• COMPITO ASSEGNATO:
Restituisci identiche, senza alcuna modifica, tutte le righe dei dati che seguono.

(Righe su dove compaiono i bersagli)
----------
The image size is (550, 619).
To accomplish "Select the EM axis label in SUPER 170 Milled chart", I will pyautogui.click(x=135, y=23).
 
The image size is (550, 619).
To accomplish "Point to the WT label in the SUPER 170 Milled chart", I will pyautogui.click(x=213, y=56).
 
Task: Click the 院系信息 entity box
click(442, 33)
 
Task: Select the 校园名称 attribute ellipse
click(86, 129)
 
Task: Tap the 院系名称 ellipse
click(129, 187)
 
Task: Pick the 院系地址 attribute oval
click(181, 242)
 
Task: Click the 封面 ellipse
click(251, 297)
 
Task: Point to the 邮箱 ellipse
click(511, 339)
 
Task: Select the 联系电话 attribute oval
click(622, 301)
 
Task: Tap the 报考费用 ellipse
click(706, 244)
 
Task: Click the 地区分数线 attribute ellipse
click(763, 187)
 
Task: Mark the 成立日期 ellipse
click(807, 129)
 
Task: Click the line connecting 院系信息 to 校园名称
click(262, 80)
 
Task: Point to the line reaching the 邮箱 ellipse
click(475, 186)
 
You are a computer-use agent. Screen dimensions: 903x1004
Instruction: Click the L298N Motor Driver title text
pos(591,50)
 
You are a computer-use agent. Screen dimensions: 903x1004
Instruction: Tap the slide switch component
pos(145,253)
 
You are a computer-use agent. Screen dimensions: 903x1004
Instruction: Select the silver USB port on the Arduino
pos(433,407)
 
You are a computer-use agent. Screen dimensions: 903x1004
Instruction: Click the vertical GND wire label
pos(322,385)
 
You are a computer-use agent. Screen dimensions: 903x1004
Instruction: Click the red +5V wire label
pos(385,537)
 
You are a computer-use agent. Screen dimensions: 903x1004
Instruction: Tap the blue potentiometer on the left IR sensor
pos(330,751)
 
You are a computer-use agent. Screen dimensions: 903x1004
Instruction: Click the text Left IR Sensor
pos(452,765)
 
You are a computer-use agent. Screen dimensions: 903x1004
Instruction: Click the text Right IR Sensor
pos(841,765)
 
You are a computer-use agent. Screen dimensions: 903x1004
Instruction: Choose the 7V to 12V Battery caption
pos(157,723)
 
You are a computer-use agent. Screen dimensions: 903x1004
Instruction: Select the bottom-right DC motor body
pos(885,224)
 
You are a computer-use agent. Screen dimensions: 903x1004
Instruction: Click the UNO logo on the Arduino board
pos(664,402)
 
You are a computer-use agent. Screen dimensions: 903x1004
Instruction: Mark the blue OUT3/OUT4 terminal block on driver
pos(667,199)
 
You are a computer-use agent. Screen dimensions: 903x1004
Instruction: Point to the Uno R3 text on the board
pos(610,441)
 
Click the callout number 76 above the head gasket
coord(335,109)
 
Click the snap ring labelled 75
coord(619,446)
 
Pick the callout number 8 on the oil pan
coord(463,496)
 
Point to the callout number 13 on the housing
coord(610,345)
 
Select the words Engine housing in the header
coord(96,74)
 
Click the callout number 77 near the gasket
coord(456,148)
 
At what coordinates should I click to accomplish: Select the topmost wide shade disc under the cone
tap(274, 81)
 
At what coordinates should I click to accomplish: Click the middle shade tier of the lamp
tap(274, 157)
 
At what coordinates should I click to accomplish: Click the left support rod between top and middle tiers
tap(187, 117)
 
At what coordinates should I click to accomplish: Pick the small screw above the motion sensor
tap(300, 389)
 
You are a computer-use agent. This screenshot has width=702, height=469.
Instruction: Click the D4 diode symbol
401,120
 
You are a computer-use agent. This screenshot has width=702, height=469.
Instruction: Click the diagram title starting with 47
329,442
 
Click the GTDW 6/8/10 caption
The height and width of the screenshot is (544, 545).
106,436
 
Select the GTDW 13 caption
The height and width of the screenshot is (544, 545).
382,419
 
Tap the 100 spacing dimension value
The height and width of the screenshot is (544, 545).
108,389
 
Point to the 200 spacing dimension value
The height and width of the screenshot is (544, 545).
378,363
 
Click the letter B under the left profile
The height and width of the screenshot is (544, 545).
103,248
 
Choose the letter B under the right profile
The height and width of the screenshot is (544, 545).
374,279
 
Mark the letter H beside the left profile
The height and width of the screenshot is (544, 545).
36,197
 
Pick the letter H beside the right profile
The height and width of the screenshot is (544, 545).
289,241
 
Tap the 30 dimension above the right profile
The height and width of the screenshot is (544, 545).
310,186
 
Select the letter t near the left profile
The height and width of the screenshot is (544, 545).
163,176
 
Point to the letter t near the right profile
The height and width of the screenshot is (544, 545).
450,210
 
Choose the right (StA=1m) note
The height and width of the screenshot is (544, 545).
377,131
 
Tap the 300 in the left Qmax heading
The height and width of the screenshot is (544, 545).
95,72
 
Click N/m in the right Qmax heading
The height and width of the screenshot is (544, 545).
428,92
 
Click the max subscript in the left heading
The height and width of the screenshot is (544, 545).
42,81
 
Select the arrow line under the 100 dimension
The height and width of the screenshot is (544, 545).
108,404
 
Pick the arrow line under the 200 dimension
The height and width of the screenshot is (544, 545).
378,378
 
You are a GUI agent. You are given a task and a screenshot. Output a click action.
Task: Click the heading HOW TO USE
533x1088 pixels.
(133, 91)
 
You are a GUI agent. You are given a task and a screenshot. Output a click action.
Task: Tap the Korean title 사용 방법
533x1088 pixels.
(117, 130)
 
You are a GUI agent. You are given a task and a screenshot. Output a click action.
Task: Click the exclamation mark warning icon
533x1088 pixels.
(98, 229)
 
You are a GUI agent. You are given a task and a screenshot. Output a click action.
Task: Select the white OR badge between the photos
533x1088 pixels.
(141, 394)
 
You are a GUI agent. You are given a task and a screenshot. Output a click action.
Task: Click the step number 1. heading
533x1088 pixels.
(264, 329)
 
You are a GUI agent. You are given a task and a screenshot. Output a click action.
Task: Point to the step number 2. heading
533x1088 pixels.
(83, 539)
----------
• RISPOSTA AL COMPITO:
The image size is (550, 619).
To accomplish "Select the EM axis label in SUPER 170 Milled chart", I will pyautogui.click(x=135, y=23).
 
The image size is (550, 619).
To accomplish "Point to the WT label in the SUPER 170 Milled chart", I will pyautogui.click(x=213, y=56).
 
Task: Click the 院系信息 entity box
click(442, 33)
 
Task: Select the 校园名称 attribute ellipse
click(86, 129)
 
Task: Tap the 院系名称 ellipse
click(129, 187)
 
Task: Pick the 院系地址 attribute oval
click(181, 242)
 
Task: Click the 封面 ellipse
click(251, 297)
 
Task: Point to the 邮箱 ellipse
click(511, 339)
 
Task: Select the 联系电话 attribute oval
click(622, 301)
 
Task: Tap the 报考费用 ellipse
click(706, 244)
 
Task: Click the 地区分数线 attribute ellipse
click(763, 187)
 
Task: Mark the 成立日期 ellipse
click(807, 129)
 
Task: Click the line connecting 院系信息 to 校园名称
click(262, 80)
 
Task: Point to the line reaching the 邮箱 ellipse
click(475, 186)
 
You are a computer-use agent. Screen dimensions: 903x1004
Instruction: Click the L298N Motor Driver title text
pos(591,50)
 
You are a computer-use agent. Screen dimensions: 903x1004
Instruction: Tap the slide switch component
pos(145,253)
 
You are a computer-use agent. Screen dimensions: 903x1004
Instruction: Select the silver USB port on the Arduino
pos(433,407)
 
You are a computer-use agent. Screen dimensions: 903x1004
Instruction: Click the vertical GND wire label
pos(322,385)
 
You are a computer-use agent. Screen dimensions: 903x1004
Instruction: Click the red +5V wire label
pos(385,537)
 
You are a computer-use agent. Screen dimensions: 903x1004
Instruction: Tap the blue potentiometer on the left IR sensor
pos(330,751)
 
You are a computer-use agent. Screen dimensions: 903x1004
Instruction: Click the text Left IR Sensor
pos(452,765)
 
You are a computer-use agent. Screen dimensions: 903x1004
Instruction: Click the text Right IR Sensor
pos(841,765)
 
You are a computer-use agent. Screen dimensions: 903x1004
Instruction: Choose the 7V to 12V Battery caption
pos(157,723)
 
You are a computer-use agent. Screen dimensions: 903x1004
Instruction: Select the bottom-right DC motor body
pos(885,224)
 
You are a computer-use agent. Screen dimensions: 903x1004
Instruction: Click the UNO logo on the Arduino board
pos(664,402)
 
You are a computer-use agent. Screen dimensions: 903x1004
Instruction: Mark the blue OUT3/OUT4 terminal block on driver
pos(667,199)
 
You are a computer-use agent. Screen dimensions: 903x1004
Instruction: Point to the Uno R3 text on the board
pos(610,441)
 
Click the callout number 76 above the head gasket
coord(335,109)
 
Click the snap ring labelled 75
coord(619,446)
 
Pick the callout number 8 on the oil pan
coord(463,496)
 
Point to the callout number 13 on the housing
coord(610,345)
 
Select the words Engine housing in the header
coord(96,74)
 
Click the callout number 77 near the gasket
coord(456,148)
 
At what coordinates should I click to accomplish: Select the topmost wide shade disc under the cone
tap(274, 81)
 
At what coordinates should I click to accomplish: Click the middle shade tier of the lamp
tap(274, 157)
 
At what coordinates should I click to accomplish: Click the left support rod between top and middle tiers
tap(187, 117)
 
At what coordinates should I click to accomplish: Pick the small screw above the motion sensor
tap(300, 389)
 
You are a computer-use agent. This screenshot has width=702, height=469.
Instruction: Click the D4 diode symbol
401,120
 
You are a computer-use agent. This screenshot has width=702, height=469.
Instruction: Click the diagram title starting with 47
329,442
 
Click the GTDW 6/8/10 caption
The height and width of the screenshot is (544, 545).
106,436
 
Select the GTDW 13 caption
The height and width of the screenshot is (544, 545).
382,419
 
Tap the 100 spacing dimension value
The height and width of the screenshot is (544, 545).
108,389
 
Point to the 200 spacing dimension value
The height and width of the screenshot is (544, 545).
378,363
 
Click the letter B under the left profile
The height and width of the screenshot is (544, 545).
103,248
 
Choose the letter B under the right profile
The height and width of the screenshot is (544, 545).
374,279
 
Mark the letter H beside the left profile
The height and width of the screenshot is (544, 545).
36,197
 
Pick the letter H beside the right profile
The height and width of the screenshot is (544, 545).
289,241
 
Tap the 30 dimension above the right profile
The height and width of the screenshot is (544, 545).
310,186
 
Select the letter t near the left profile
The height and width of the screenshot is (544, 545).
163,176
 
Point to the letter t near the right profile
The height and width of the screenshot is (544, 545).
450,210
 
Choose the right (StA=1m) note
The height and width of the screenshot is (544, 545).
377,131
 
Tap the 300 in the left Qmax heading
The height and width of the screenshot is (544, 545).
95,72
 
Click N/m in the right Qmax heading
The height and width of the screenshot is (544, 545).
428,92
 
Click the max subscript in the left heading
The height and width of the screenshot is (544, 545).
42,81
 
Select the arrow line under the 100 dimension
The height and width of the screenshot is (544, 545).
108,404
 
Pick the arrow line under the 200 dimension
The height and width of the screenshot is (544, 545).
378,378
 
You are a GUI agent. You are given a task and a screenshot. Output a click action.
Task: Click the heading HOW TO USE
533x1088 pixels.
(133, 91)
 
You are a GUI agent. You are given a task and a screenshot. Output a click action.
Task: Tap the Korean title 사용 방법
533x1088 pixels.
(117, 130)
 
You are a GUI agent. You are given a task and a screenshot. Output a click action.
Task: Click the exclamation mark warning icon
533x1088 pixels.
(98, 229)
 
You are a GUI agent. You are given a task and a screenshot. Output a click action.
Task: Select the white OR badge between the photos
533x1088 pixels.
(141, 394)
 
You are a GUI agent. You are given a task and a screenshot. Output a click action.
Task: Click the step number 1. heading
533x1088 pixels.
(264, 329)
 
You are a GUI agent. You are given a task and a screenshot. Output a click action.
Task: Point to the step number 2. heading
533x1088 pixels.
(83, 539)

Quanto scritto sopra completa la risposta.